EPL and Ethernet Private LAN (EPLAN) are out of scope for this
document.
Virtual Leased Line service is used in examples throughout this
document.
The solution soon to be deployed has an Ethernet infrastructure that
has been split into two parallel logical networks -- two parallel
strata. The first stratum -- the Hard Pipe Stratum -- does not use
statistical multiplexing, and bandwidth is guaranteed end to end.
The second stratum -- the Normal IP/MPLS Stratum -- works as a normal
IP/MPLS network.

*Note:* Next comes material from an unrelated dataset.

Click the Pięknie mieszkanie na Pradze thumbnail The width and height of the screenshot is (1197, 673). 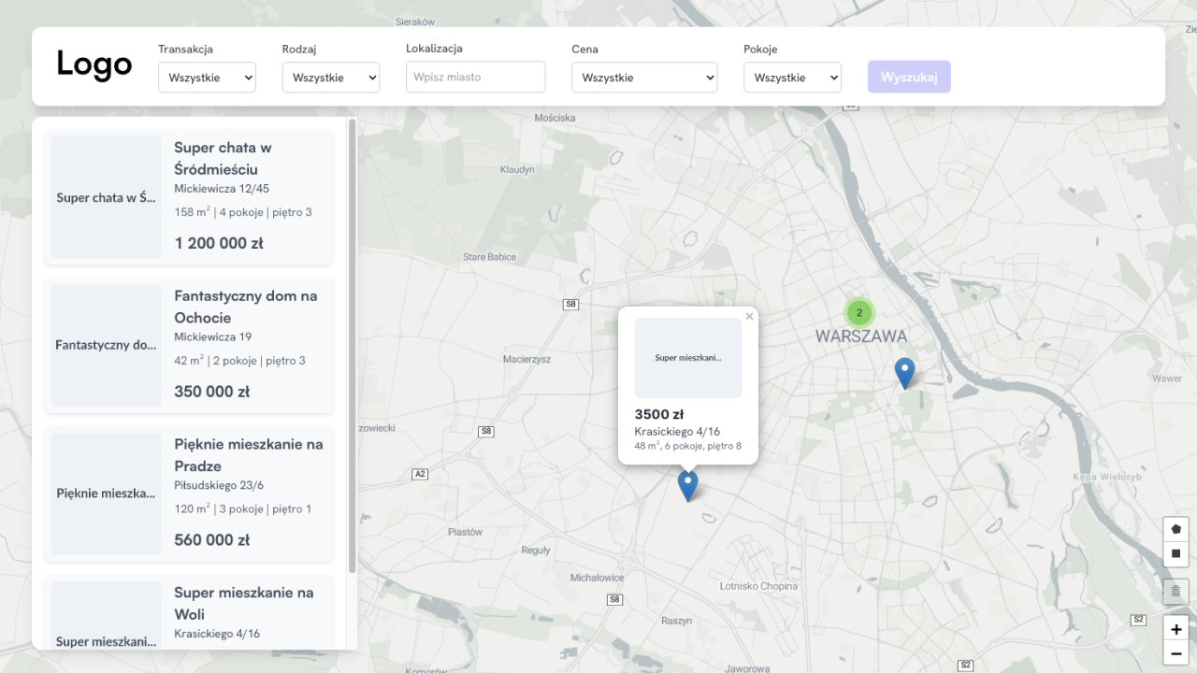coord(106,493)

The two strata share the same physical network,
i.e., routers and links, but the resource reserved for the Hard Pipe
stratum will never be preempted by the Normal IP/MPLS stratum.
The routers will handle the traffic belonging to one stratum
differently from how traffic from the other stratum is handled. This
separation in traffic handling is based on support in hardware.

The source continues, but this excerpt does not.